_ACTIVITY_. Your answer must match the material exactly, line for line.

_EXCERPTED DATA_.
━━━━━━

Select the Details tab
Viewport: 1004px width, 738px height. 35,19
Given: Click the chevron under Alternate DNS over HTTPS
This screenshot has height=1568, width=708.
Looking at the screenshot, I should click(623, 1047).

━━━━━━

_OUTPUT OF THE TASK_.
Select the Details tab
Viewport: 1004px width, 738px height. 35,19
Given: Click the chevron under Alternate DNS over HTTPS
This screenshot has height=1568, width=708.
Looking at the screenshot, I should click(623, 1047).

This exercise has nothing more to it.